Scope and Content Note
The papers of James Aloysius Farley (1888-1976) span the years 1790-1976, with the bulk of the items concentrated in the period 1918-1976. The collection includes General Correspondence, Presidential File, Private File, Subject File, Speeches and Writings, and Miscellany series. The focus is on Farley's political career and connections, although a great deal of the material after 1940 also concerns his public relations activity on behalf of the Coca-Cola Export Corporation and his involvement with commercial and service organizations, Irish-American societies, the Catholic Church, professional sports, and the world leaders he met socially in the course of many foreign travels.
A major portion of the Farley Papers reflect his role as Franklin D. Roosevelt's campaign manager and as postmaster general of the United States. Documented in every series of the collection, his relation to Roosevelt and the New Deal is especially evident in the Presidential File and in the Private File of confidential logs or memoranda Farley dictated to himself as a record of important events. The Presidential File includes letters with Eleanor Roosevelt, whom Farley often consulted on political matters, and correspondence with members of the Roosevelt family and staff. The Private File, begun sporadically in 1918, swells in volume and significance after 1932 and lessens after Farley's break with Roosevelt on the issue of the third term. In addition to containing descriptions of cabinet meetings, the Private File offers day-to-day evaluations of Roosevelt's political standing during critical phases of the New Deal. It includes occasional assessments of other cabinet officers and advisers and gives firsthand accounts of major patronage issues, personality conflicts, and Farley's private visits with the president.

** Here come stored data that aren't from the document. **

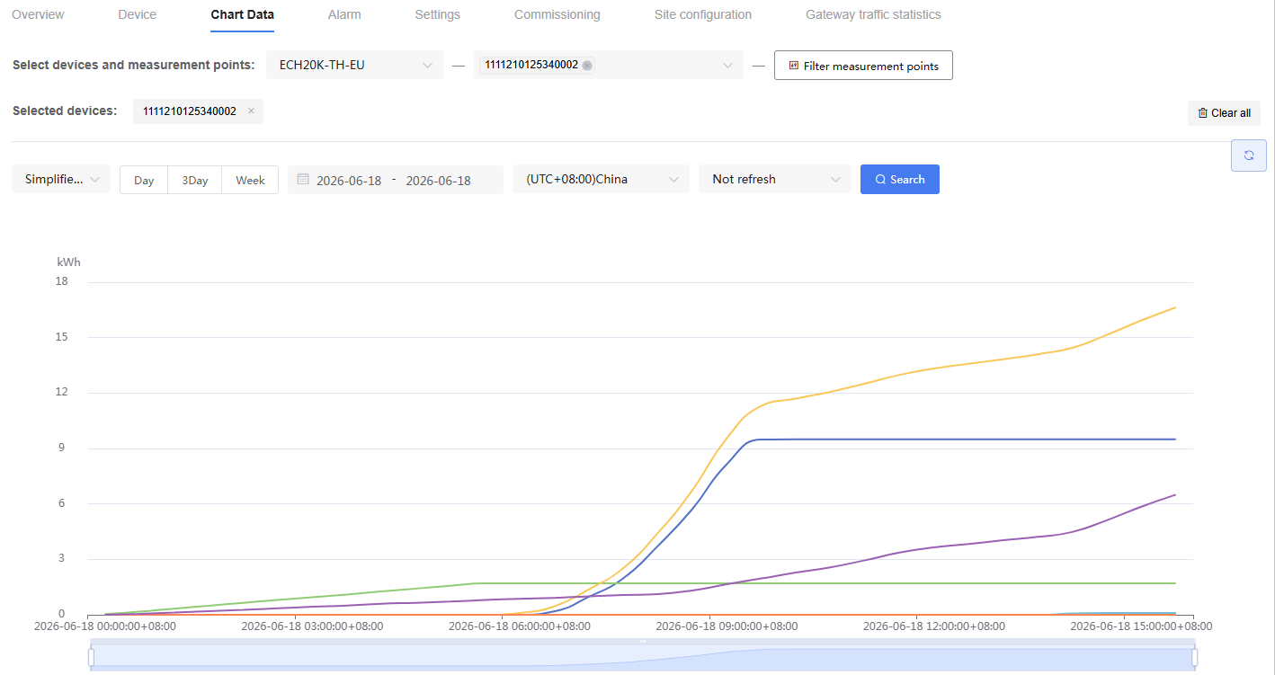Expand the Simplified mode dropdown
Screen dimensions: 1275x675
61,179
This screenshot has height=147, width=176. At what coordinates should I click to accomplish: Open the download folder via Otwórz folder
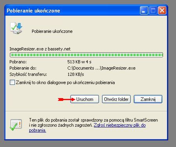(x=116, y=99)
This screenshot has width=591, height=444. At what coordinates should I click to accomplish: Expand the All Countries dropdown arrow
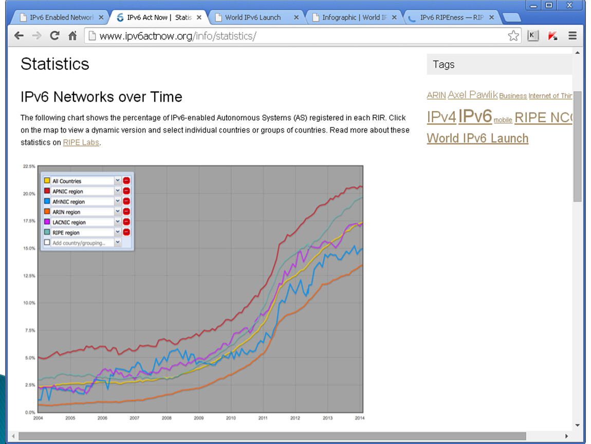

The General Correspondence series features letters from prominent acquaintances through several decades, including politicians, judges, cabinet officers, diplomats, legislators, actors, boxers, baseball players, newspaper reporters, businessmen, and socialites. There is considerable correspondence with officials of the Catholic Church, including several cardinals and Pope Pius XII, and with foreign heads of state such as Winston Churchill; Haile Selassie I, Emperor of Ethiopia; May-ling Soong Chiang (Madame Chiang Kai-shek); General Francisco Franco; and Anastasio Somoza.
The Subject File includes a variety of personal, financial, and genealogical material, but is strongest in its documentation of Democratic Party politics. Included in the files for the presidential campaign of 1936, for instance, are transcripts of ad hoc discussions regarding local and regional election conditions, transcripts of Farley's press conferences, and a campaign book detailing state reports as they were received by the Democratic National Committee prior to elections. Other topics include New York state politics; Louisiana Senator Huey Long, a political opponent; and the Eighteenth Amendment, which Farley opposed and helped to repeal.
The Speeches and Writings series and Miscellany cover the full range of Farley's career and activities. Partially indexed, the speech file is notable as a record of his talks as postmaster general. The Miscellany is notable for the comprehensive scrapbooks which Farley and his family or staff compiled from about 1923 until his death in 1976.
Farley corresponded with every president and most of their wives from Herbert Hoover to Gerald Ford. Among the more frequent of the presidential correspondents were Hoover, Harry S. Truman and Bess Wallace Truman, John F. Kennedy, and Lyndon B. Johnson and Lady Bird Johnson. Other correspondents include Anthony Joseph Drexel Biddle (1896-1961), Claude Gernade Bowers, Homer S. Cummings, Éamon De Valera, Denis J. Dougherty, John Nance Garner, Carter Glass, Louis M. Howe, Cordell Hull, Harold L. Ickes, Breckinridge Long, Sean T. O'Kelly, Alfred Emanuel Smith, William H. Woodin, and Harry Hines Woodring.